*Aufgaben:*
1 > Beantworte anhand des Artikels über Cologna und Cancellara die folgenden Fragen:
(a) In welchem Café treffen sich die beiden, und wo liegt es?
(b) An welchem Lauf nimmt Cologna in Paris teil?
(c) In welchen Jahren traten Cancellara und Cologna zurück?
2 > Setze den Artikel über Cologna und Cancellara im selben Stil nach seinem letzten Satz fort.
--- Auszug ---
Bei Olympischen Spielen werden Helden geboren. Auch in Paris wird das so sein. Bevor der Kampf um die Medaillen beginnt, trifft Blick zwei Schweizer Olympia-Legenden: Dario Cologna (38) und Fabian Cancellara (43). Sowohl der Ex-Langläufer als auch der Ex-Rad-Profi wirken auch nach ihrem Rücktritt noch topfit. «Du läufst ja Marathons, Dario. Also bist du auch garantiert besser beieinander als ich», sagt Cancellara. «Aber auf dem Velo fährst du mir trotzdem noch davon», so Cologna.
Ist das eine Vorahnung? Bevor es so weit ist und die beiden den Sempachersee umrunden, treffen wir sie im Café «La Fuga» in der Altstadt von Sursee LU. Zuvor besichtigte Cologna ganz in der Nähe den Sitz von Tudor Pro Cycling, also dem Rad-Team, bei dem Cancellara an der Spitze steht.
Dabei dreht sich viel um die Spiele in Paris. Cancellara und Cologna werden erstmals seit ihrem Rücktritt Olympische Spiele vor Ort erleben. «Ich war nie an einer Eröffnungsfeier dabei. Und ich will unbedingt das Olympische Dorf sehen –diesmal nicht als Athlet, sondern ganz entspannt. Darauf freue ich mich», so Cancellara.
Sein Gegenüber wird dagegen gegen Ende der Spiele nach Paris reisen. Dort tritt er am «Marathon pour tous», also am Marathon für alle, an. «Er findet gleich nach dem Wettkampf der Männer auf der Originalstrecke statt. Das wird ein echtes Highlight», freut sich Cologna.
Gold-Vergleich: Cologna 4, Cancellara 2
Man merkt im Gespräch sofort: Die beiden Familienväter verstehen sich blendend, obwohl der eine bei Sommer- und der andere bei Winterspielen brillierte. «Vielleicht wäre auch etwas aus mir geworden, wenn ich früh aufs Velofahren gesetzt hätte. Die Voraussetzungen waren ideal – und eine gute Ausdauer hatte ich ja», sagt Cologna schmunzelnd.
Tatsächlich verbindet den Bündner noch viel mehr mit Cancellara: Beide waren viermal bei Olympia dabei, beide holten mehr als einmal Gold (Cologna 4, Cancellara 2) und beide traten kurz nach ihren letzten Spielen zurück: Cancellara 2016, Cologna 2021.
--- Ausgangsmaterial ---
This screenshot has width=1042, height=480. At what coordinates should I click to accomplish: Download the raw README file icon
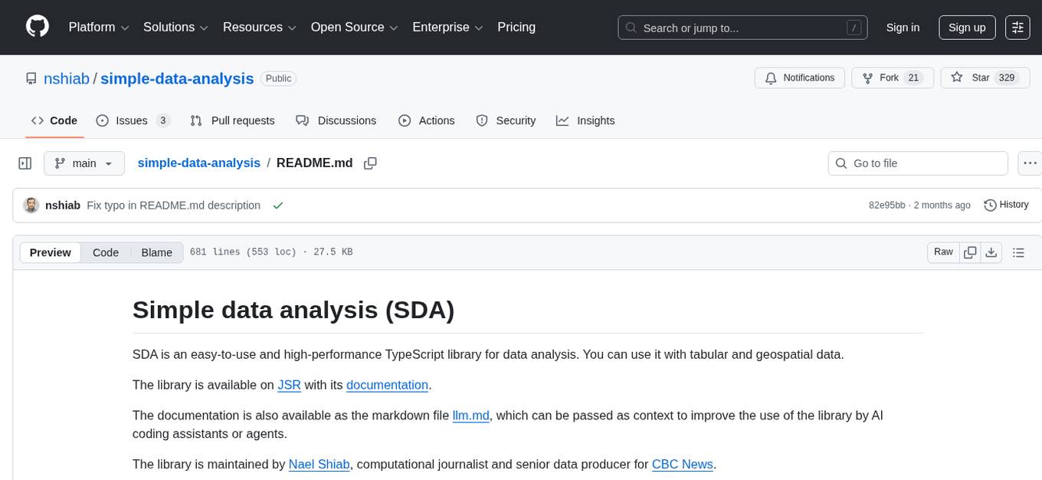click(991, 252)
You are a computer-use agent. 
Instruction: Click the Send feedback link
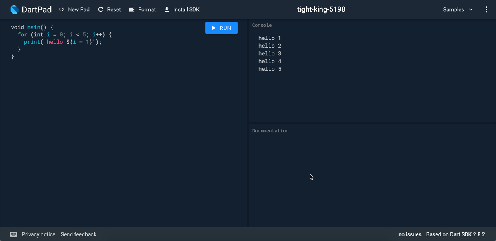(79, 234)
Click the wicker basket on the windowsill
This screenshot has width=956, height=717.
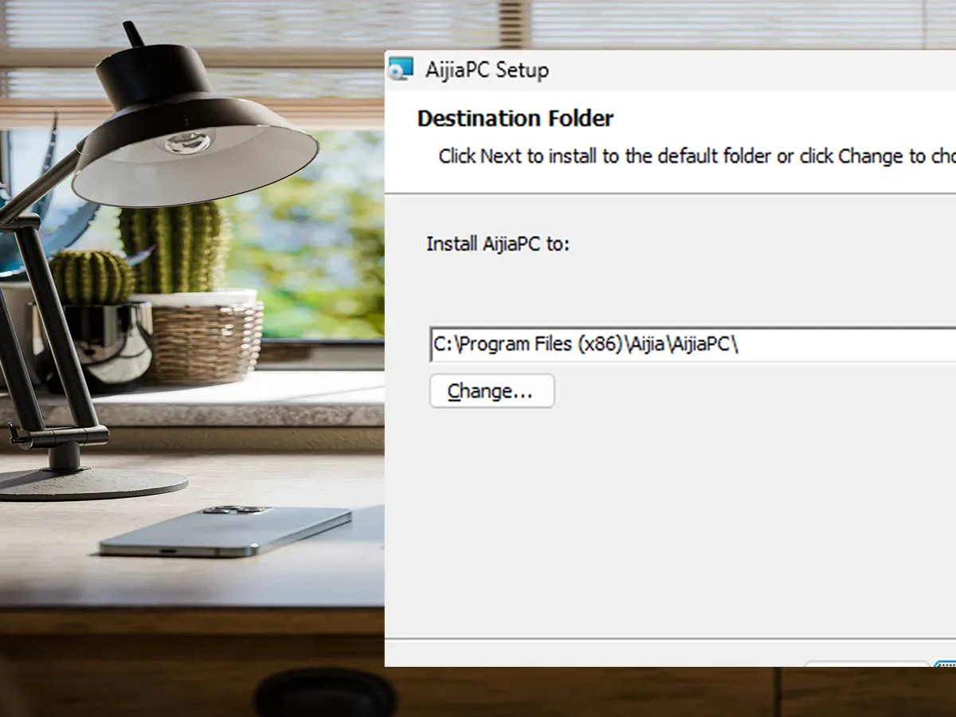(206, 341)
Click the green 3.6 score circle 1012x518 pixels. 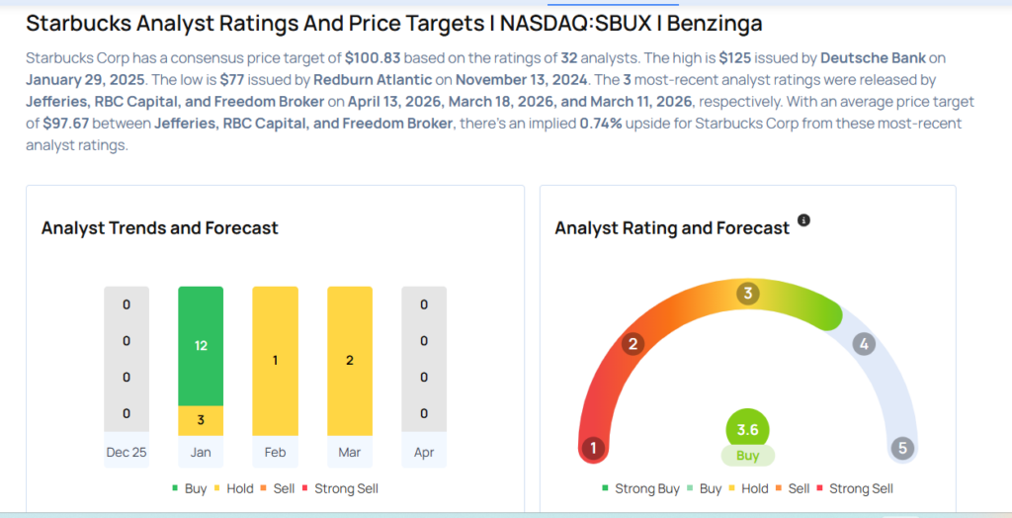pyautogui.click(x=747, y=430)
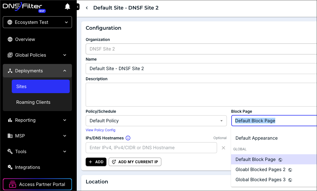Open the View Policy Config link
317x191 pixels.
point(101,130)
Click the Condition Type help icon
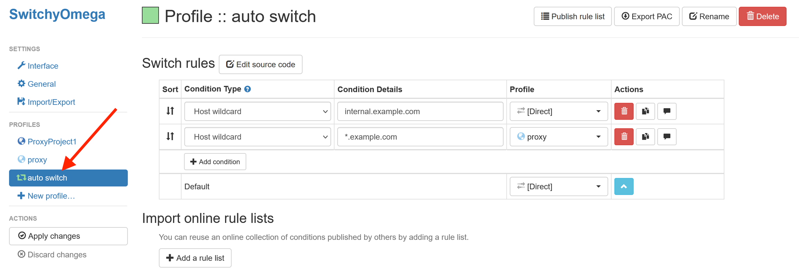This screenshot has width=799, height=278. [247, 89]
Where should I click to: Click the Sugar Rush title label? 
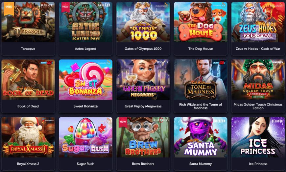coord(85,164)
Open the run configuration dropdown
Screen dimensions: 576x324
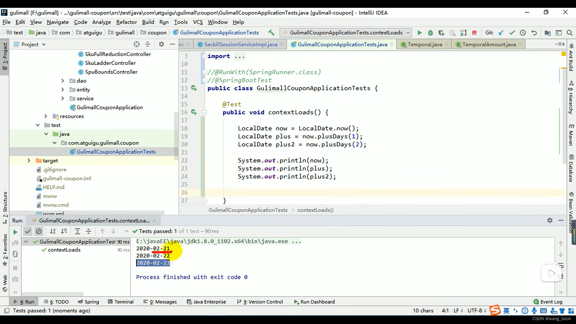(346, 32)
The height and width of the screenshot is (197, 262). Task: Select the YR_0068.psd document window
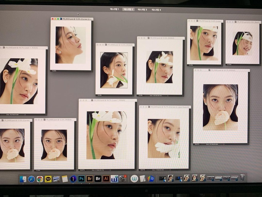click(115, 45)
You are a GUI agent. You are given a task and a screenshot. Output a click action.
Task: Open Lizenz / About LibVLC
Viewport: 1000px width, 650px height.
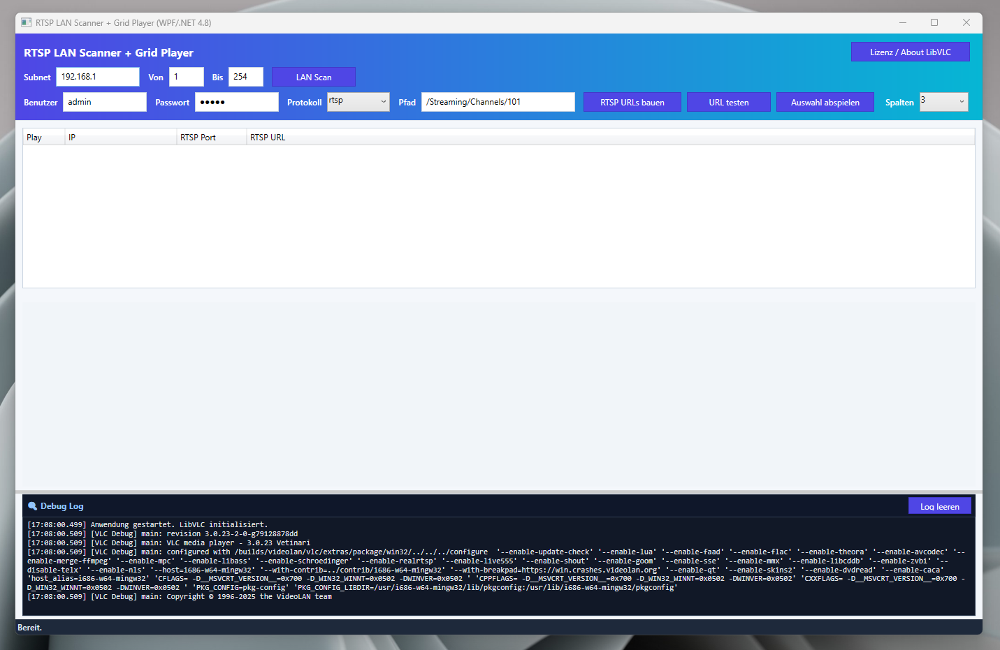(910, 51)

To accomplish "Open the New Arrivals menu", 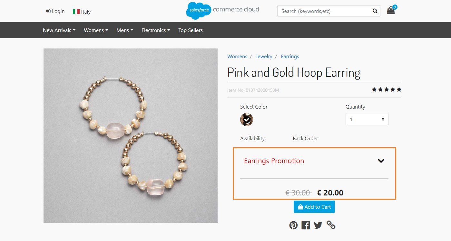I will click(x=59, y=30).
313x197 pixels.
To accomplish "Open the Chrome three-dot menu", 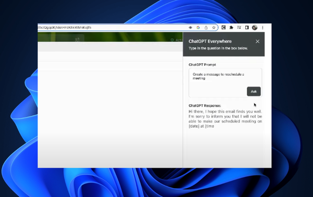I will pos(263,28).
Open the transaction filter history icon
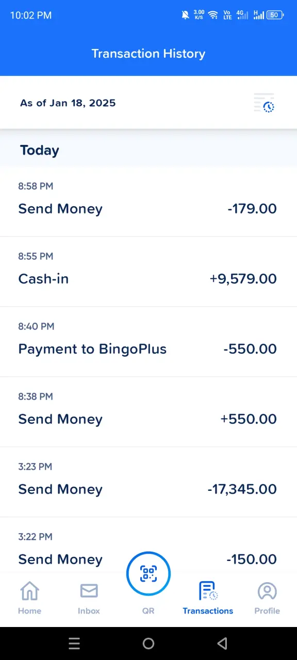 264,103
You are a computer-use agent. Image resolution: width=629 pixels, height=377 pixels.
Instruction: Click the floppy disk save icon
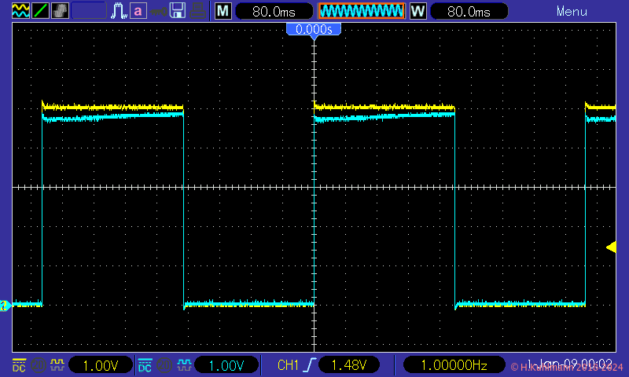click(x=178, y=11)
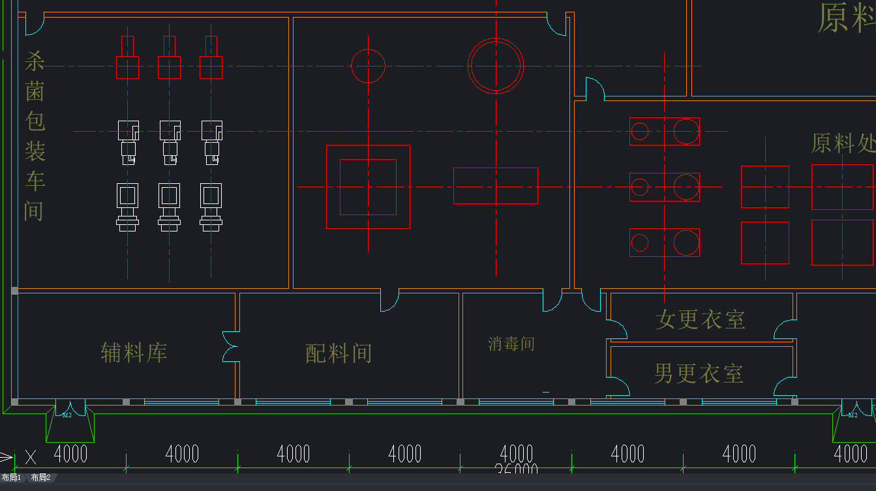
Task: Select the small red circle equipment symbol
Action: 368,66
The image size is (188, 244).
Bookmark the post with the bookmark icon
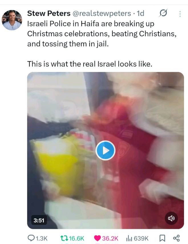(162, 238)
---
*Lösungen:*
1 >
(a) Im Café «La Fuga» in der Altstadt von Sursee LU.
(b) Am «Marathon pour tous», dem Marathon für alle, der gleich nach dem Wettkampf der Männer auf der Originalstrecke stattfindet.
(c) Cancellara 2016, Cologna 2021.

2 >
Friede, Freude, Eierkuchen also? Nein. Die beiden erlebten bei den Olympischen Spielen nicht nur schöne Momente. «Wir gewannen relativ früh in unseren Karrieren Gold. Der Druck wuchs, die Erwartungshaltung ebenso. Ich konnte damit umgehen, aber so wie Dario fiel ich zwischendurch auf die Nase», erzählt Cancellara.
«Macht das überhaupt Sinn?»
In besonders schmerzhafter Erinnerung ist dem Berner sein Sturz 2012 beim Zeitfahren in London (GB). Vier Jahre später, vor den Olympischen Spielen in Rio (Br) traute ihm kaum einer einen Exploit zu. Nicht mal seine Ehefrau Stefanie. «Sie fragte mich vor meiner Abreise: ‹Macht das überhaupt Sinn?› Ich entgegnete, dass ich bei einer Goldmedaille sofort zurücktreten werde.» Cancellara wurde belächelt, schlug aber zu und siegte.
Auch Cologna wurde zwischendurch von vielen abgeschrieben. Mit 23 wurde er 2010 in Vancouver Olympiasieger, 2014 in Sotschi (Russ) kamen zwei weitere Goldmedaillen dazu. Vier Jahre später zählten ihn vor dem Winter viele zum alten Eisen – Cologna wurde aber stärker und stärker und erklamm in Pyeongchang (SKor) noch einmal das oberste Treppchen. «Ich war Fahnenträger bei der Eröffnungsfeier. Das war sehr speziell. Und eine Woche danach hatte ich die Goldmedaille. Das werde ich nie vergessen.»
Eine Ärztin beschwerte sich
Bei der Frage, welche ihre beste Olympia-Anekdote sei, weicht Cologna aus. «Da gibt es schon ein paar Dinge, aber diese darf ich nicht erzählen», sagt er schmunzelnd. Cancellara dagegen erzählt: «Roger Federer war 2004 in Athen früh ausgeschieden, ich war im Zeitfahren Neunter geworden und Marcel Fischer hatte im Fechten Gold gewonnen. Da gab uns Fischer im Olympischen Dorf eine Lektion. Es war ein riesiger Spass. Wir haben bis in der Früh in seinem Zimmer gefochten.» Das Ganze töne verrückt, sei aber so gewesen. «Irgendwann kam eine Ärztin und sagte, wir sollen endlich ruhig sein. Aber wir gingen erst am Morgen, als die Trainer von Swiss Olympic sich zu einer ersten Sitzung trafen, ins Bett.»
Die Tassen im Café «La Fuga» sind längst geleert, nachgelassen hat der Regen draussen aber nicht. «Egal, wir bewegen uns schliesslich», sagt Cologna. Dann machen sich die Schweizer Olympia-Helden auf, den Sempachersee zu umrunden – in gemütlichem Tempo. «Wir haben es nicht mehr so eilig wie früher», sagen beide.